People want to be taken seriously, trusted, and have an opportunity to make a difference. I believe most people want to be given substantive tasks that not only have the chance to improve their company’s success, but also that improve their abilities. Offering projects to people that allow them to “pad their resumes and profiles” doesn’t mean you want them to seek employment elsewhere. It means you’re giving them opportunities to experience new things and grow their skill set.
Based on your personal experience, what are the “5 Things You Need To Know To Successfully Manage a Team”. (Please share a story or example for each, Ideally an example from your experience)
I believe the best leaders and managers must succeed in these five areas:
1) Share the successes. Make sure to thank and congratulate those who helped you reach a goal.
2) Be authentically humble. Leading with humility inspires people to do the same.

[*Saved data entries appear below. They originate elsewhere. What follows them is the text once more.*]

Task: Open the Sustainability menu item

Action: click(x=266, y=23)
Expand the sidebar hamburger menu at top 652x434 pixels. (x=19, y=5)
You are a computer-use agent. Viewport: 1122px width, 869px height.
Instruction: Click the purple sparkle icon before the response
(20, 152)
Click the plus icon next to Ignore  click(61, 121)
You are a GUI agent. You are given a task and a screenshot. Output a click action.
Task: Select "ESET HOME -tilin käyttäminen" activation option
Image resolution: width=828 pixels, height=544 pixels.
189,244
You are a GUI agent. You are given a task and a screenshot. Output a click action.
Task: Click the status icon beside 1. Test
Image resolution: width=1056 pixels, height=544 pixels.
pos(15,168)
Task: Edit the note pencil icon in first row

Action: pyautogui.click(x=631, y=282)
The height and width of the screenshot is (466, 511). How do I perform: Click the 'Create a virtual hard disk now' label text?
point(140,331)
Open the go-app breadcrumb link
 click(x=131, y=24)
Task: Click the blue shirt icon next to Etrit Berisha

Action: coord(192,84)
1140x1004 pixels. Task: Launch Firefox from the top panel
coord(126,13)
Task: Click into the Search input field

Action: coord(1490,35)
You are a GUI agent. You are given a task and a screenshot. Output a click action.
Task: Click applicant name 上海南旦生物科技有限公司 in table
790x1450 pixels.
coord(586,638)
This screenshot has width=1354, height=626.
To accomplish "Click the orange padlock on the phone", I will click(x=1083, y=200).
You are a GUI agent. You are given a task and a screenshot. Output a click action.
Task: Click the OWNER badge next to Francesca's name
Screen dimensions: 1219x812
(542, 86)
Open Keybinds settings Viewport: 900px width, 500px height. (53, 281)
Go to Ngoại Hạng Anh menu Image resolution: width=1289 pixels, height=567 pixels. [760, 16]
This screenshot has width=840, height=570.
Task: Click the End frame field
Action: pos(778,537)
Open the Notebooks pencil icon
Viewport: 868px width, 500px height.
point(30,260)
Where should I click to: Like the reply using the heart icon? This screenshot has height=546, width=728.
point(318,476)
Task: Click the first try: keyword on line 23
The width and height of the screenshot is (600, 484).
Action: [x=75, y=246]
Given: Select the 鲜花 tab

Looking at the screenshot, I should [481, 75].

3) Being vulnerable is also important. Everyone makes mistakes. It’s important to share the mistakes you’ve made with others so that they know you understand, “mistakes happen.” It’s also important to share how you overcame those mistakes, made corrections, and what lessons you learned throughout to demonstrate that you have the ability to course correct when necessary.
4) The ability to listen and empathize. People don’t just want to be heard, they want to know that you understand their position. This does not mean that you have to always agree, but as long as someone feels heard and respects your feedback, they will continue to work hard for you.
5) Have fun. It’s important to make the workplace an enjoyable place to work, where people can have fun and enjoy each other’s company.
You are a person of great influence. If you could inspire a movement that would bring the most amount of good to the most amount of people, what would that be? You never know what your idea can trigger. 🙂
SkillSurvey is on this mission now, which is to help companies find employees who are most likely to succeed at work and helping people find their next job where they can be most successful. We want SkillSurvey’s technology to put more people to work not just at any job, but one where they can thrive and grow.
Can you please give us your favorite “Life Lesson Quote”? Can you share how that was relevant to you in your life?
The Golden Rule. Treat others as you would want them to treat you. This is not always easy to follow, especially when I am challenged in ways that can bring out my worst attributes, but I do always try to strive for this goal. When I am successful following this rule, I find that I am more at peace with myself and my decisions, and it removes stress from my life.